Photo credit: Wiki Commons
Photo credit: Wiki Commons

A woman who was 17 when she planned the murder of her stepfather, which was carried out by her older brother, was re-sentenced Monday from life in prison without parole to 26 years to life behind bars.

Brae Hansen, now 25, was originally sentenced to life without the possibility of parole in 2009 for the murder two years earlier of 63-year-old Timothy MacNeil, a criminal defense attorney in San Diego.

Subsequent to her original sentencing, mandatory life without parole sentences for defendants who were minors when the crime was committed were ruled to be unconstitutional, as cruel and unusual punishments. The case was sent back to Superior Court Judge Frederic Link for re-sentencing.

“Miss Hansen was brutalized during her childhood,” Link said, referring to the fact that the defendant was constantly beaten by her mother, who committed suicide months before MacNeil was killed.

Link also took note of Hansen’s age at the time and said she has made positive strides to come to grips with what she did during her six years behind bars.

Hansen’s attorney, Troy Britt, argued that his client ran away from her mother and moved into a home where she was sexually abused by her brother. Britt said Hansen is not “irreparably damaged” and could be rehabilitated and become a productive member of society some day.

Deputy District Attorney Jim Koerber, arguing to keep the sentence at life without parole, told the judge, “I can’t imagine killing your own parent. She’s the one who set this whole thing in motion.”

Rick MacNeil urged the judge to stick with the original sentence, saying, “They (Hansen and Nathaniel Gann) slaughtered my brother in cold blood.”

Kim Bieda, who was the victim’s girlfriend at the time, called Hansen an “evil sociopath” who knew exactly what she was doing when she led her stepfather to his death in his own home in the Rolando neighborhood of San Diego.

For her part, Hansen apologized to her family and said she loved her stepfather the only way she knew how.

“No amount of time can repay the debt that I owe,” Hansen said. “I can’t blame this senseless crime on anyone but myself. I had the ability to stop it, and I didn’t.”
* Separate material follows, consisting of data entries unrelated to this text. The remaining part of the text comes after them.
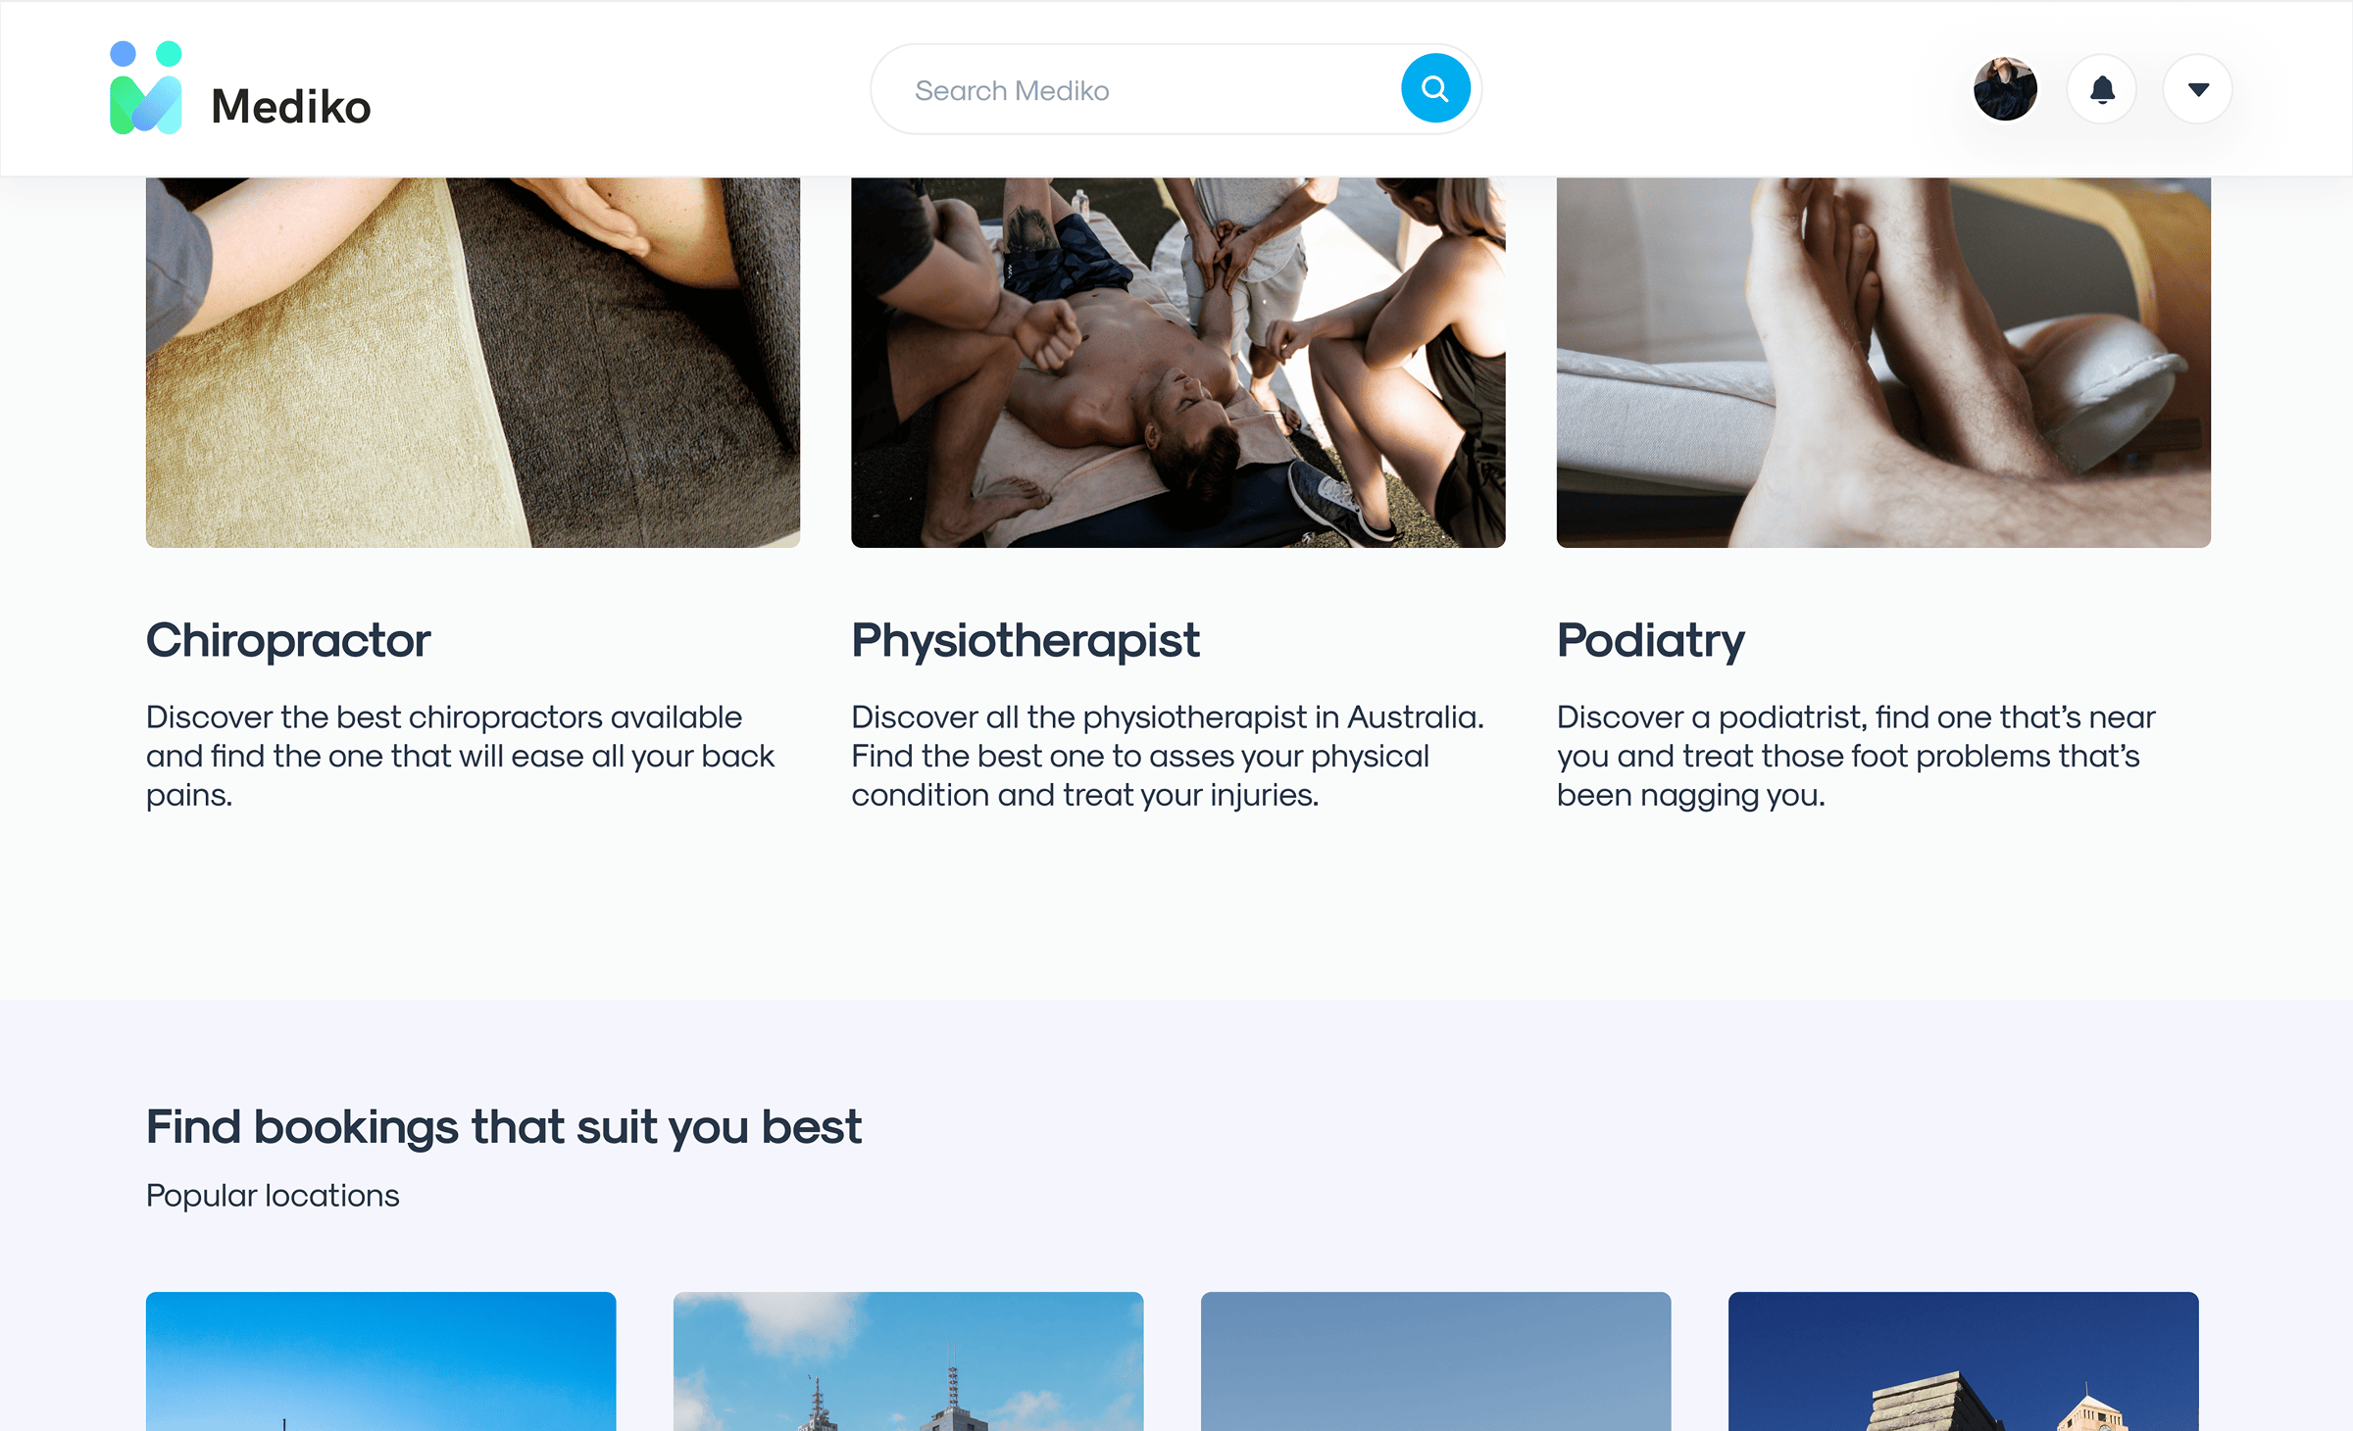Select the podiatry foot photo
The image size is (2353, 1431).
[1883, 362]
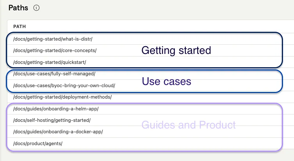The image size is (294, 161).
Task: Sort by the PATH column header
Action: coord(19,27)
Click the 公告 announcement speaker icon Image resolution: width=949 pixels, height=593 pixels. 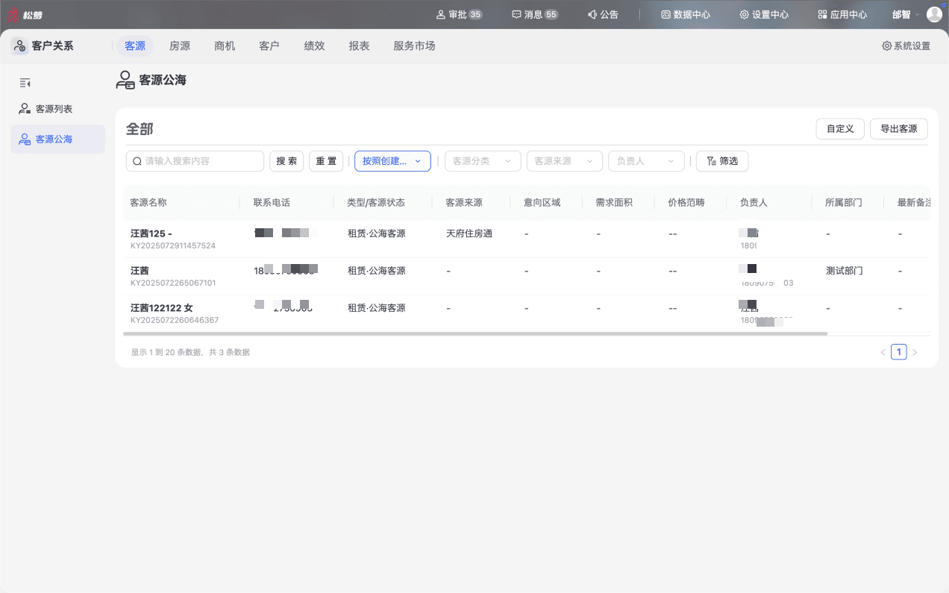[x=592, y=14]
Hansen initially told police that a masked intruder surprised her and MacNeil, and shot the victim four times, including a final bullet into the back of the head.

Officers treated her as a victim to begin with, but arrested her when her story fell apart.
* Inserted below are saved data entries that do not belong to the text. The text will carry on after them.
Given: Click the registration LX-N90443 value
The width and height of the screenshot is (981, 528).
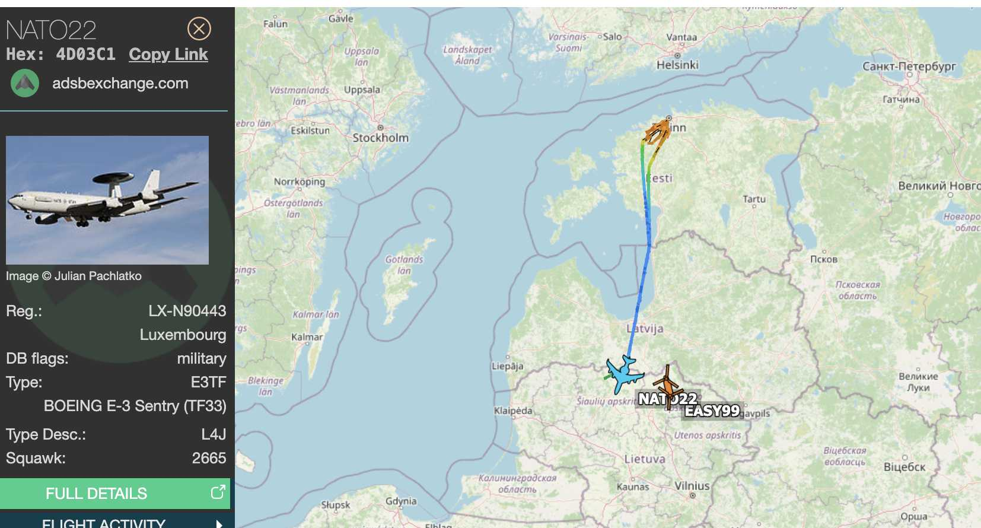Looking at the screenshot, I should tap(187, 311).
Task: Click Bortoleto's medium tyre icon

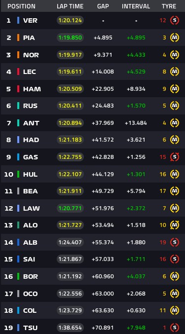Action: coord(175,276)
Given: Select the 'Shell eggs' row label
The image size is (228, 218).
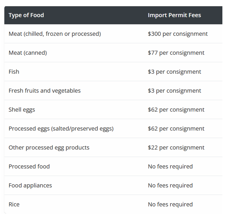Looking at the screenshot, I should point(22,110).

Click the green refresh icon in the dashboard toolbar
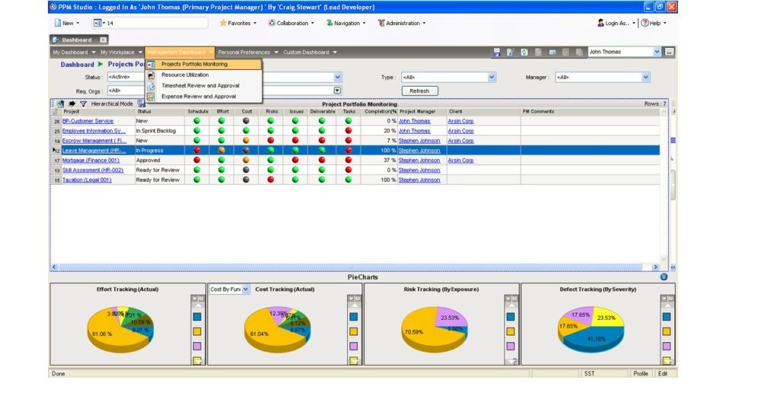tap(524, 52)
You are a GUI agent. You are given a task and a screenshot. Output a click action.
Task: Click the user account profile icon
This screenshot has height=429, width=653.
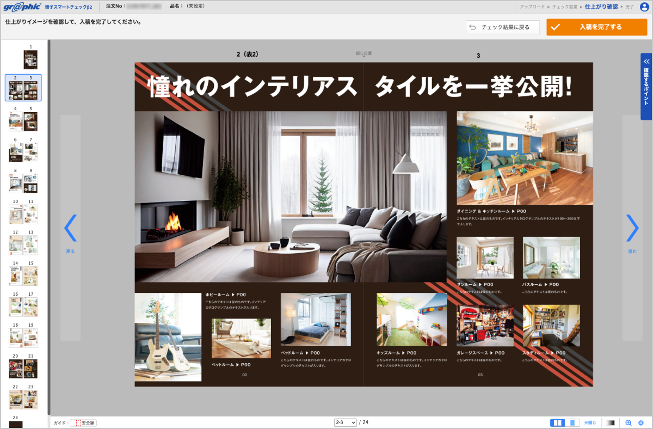pos(644,7)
Prosecutors said she was mad at her stepfather and wanted him dead, so she recruited her brother, Gann, to come from Arizona and help.

While Gann fired the shots, Hansen was considered by prosecutors to be more culpable. She even had a backup plan to inject MacNeil with household chemicals if shooting him didn’t work, Koerber said.

Gann, who was 18 when the murder was committed, was convicted by a separate jury and sentenced to 25 years to life in prison.